La décision a été rendue par un tribunal de procédure sommaire à Anvers et découle d’une affaire impliquant un couple âgé ayant perdu près de 50 000 € après avoir été trompé par des fraudeurs se faisant passer pour des employés de banque. Le couple a transféré l’argent sur un compte au Portugal après avoir été manipulé par les escrocs.
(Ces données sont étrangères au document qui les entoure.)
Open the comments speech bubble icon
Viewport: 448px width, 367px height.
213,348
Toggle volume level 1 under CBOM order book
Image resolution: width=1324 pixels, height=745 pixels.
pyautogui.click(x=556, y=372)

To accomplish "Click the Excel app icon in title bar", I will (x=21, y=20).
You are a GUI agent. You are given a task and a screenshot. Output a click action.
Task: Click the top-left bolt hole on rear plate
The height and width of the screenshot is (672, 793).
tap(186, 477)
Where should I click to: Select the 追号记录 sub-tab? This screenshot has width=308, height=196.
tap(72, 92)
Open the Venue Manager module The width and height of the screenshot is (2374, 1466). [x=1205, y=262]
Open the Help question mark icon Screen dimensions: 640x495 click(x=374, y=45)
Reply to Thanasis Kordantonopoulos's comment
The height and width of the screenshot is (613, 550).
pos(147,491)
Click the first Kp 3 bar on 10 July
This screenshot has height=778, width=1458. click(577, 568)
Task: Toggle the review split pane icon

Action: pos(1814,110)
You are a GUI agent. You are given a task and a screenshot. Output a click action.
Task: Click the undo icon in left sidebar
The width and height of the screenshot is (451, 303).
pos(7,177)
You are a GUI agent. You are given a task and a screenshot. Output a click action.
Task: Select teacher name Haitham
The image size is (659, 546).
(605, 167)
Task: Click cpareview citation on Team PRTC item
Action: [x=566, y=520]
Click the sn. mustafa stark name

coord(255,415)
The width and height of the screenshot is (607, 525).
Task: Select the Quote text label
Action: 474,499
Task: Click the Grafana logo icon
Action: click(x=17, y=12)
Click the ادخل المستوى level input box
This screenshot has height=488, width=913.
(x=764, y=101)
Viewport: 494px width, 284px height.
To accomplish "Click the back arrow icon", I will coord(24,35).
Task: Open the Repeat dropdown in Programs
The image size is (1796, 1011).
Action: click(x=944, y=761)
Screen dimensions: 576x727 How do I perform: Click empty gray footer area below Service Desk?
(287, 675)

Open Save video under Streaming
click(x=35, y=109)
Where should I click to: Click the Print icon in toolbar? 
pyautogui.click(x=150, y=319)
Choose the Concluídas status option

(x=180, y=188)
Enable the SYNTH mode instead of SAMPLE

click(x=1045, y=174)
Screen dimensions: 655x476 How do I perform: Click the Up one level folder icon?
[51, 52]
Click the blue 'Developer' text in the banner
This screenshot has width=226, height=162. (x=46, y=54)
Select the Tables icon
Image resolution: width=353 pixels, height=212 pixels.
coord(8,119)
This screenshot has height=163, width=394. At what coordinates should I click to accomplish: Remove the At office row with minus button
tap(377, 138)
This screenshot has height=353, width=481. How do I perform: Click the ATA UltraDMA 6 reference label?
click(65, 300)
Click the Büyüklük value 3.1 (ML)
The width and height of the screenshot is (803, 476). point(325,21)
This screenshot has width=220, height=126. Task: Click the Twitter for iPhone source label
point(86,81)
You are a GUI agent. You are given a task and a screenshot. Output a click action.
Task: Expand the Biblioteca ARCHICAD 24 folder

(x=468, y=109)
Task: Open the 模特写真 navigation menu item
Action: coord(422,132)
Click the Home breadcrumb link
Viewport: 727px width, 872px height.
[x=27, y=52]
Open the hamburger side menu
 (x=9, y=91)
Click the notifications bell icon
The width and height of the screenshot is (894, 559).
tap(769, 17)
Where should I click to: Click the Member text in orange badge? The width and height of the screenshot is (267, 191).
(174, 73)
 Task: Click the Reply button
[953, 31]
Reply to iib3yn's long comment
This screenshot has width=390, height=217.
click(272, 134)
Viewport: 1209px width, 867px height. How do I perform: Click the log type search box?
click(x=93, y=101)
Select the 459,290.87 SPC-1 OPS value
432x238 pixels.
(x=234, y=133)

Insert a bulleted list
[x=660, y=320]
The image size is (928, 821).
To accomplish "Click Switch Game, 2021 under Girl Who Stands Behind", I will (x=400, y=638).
La banque a refusé de indemniser les victimes, arguant qu’elles avaient personnellement autorisé les transferts et avaient donc agi de manière négligente. Cependant, le tribunal a rejeté cette position et a ordonné à la banque de rembourser l’argent.
Selon la décision, une banque ne peut pas refuser de rembourser uniquement parce qu’elle estime qu’un client a pu faire preuve d’une négligence grave. Au lieu de cela, l’institution doit d’abord restituer l’argent puis, si elle estime qu’il y a eu négligence, engager une action en justice distincte pour récupérer les fonds.
Des experts juridiques ont décrit cette décision comme un précédent potentiellement significatif pour de futures affaires de phishing en Belgique. L’avocat Geert Lenssens, qui a commenté l’affaire, a déclaré que la décision pourrait modifier l’équilibre entre les banques et les victimes de fraude dans les litiges de remboursement.
Ce jugement intervient dans un contexte de surveillance croissante de la manière dont les banques belges traitent les plaintes pour phishing. Le ministre de la Protection des consommateurs, Rob Beenders, a à plusieurs reprises critiqué les institutions financières pour avoir refusé une indemnisation dans de nombreux cas de fraude et a soutenu que les règles existantes exigent déjà que les victimes soient remboursées rapidement en cas de paiements non autorisés.
Beenders a également appelé les banques à instaurer des mesures anti-phishing renforcées, notamment des systèmes améliorés de détection de fraude, une intervention plus rapide en cas de transactions suspectes et des procédures de remboursement plus claires pour les victimes.
La décision de la Cour d’Anvers s’inscrit dans un débat plus large qui se déroule à travers l’Europe. Plus tôt cette année, un avocat général à la Cour de justice de l’Union européenne a soutenu que les banques devraient d’abord rembourser les victimes de transactions non autorisées et traiter ensuite les questions de négligence. Bien que cet avis ne soit pas juridiquement contraignant, il soutient le même principe appliqué dans l’affaire belge.
La décision n’est pas un jugement définitif sur la responsabilité et reste une mesure temporaire prise dans des procédures sommaires. Cependant, des observateurs juridiques estiment qu’il pourrait influencer les futurs litiges impliquant des victimes de phishing cherchant à obtenir un remboursement auprès de leurs banques.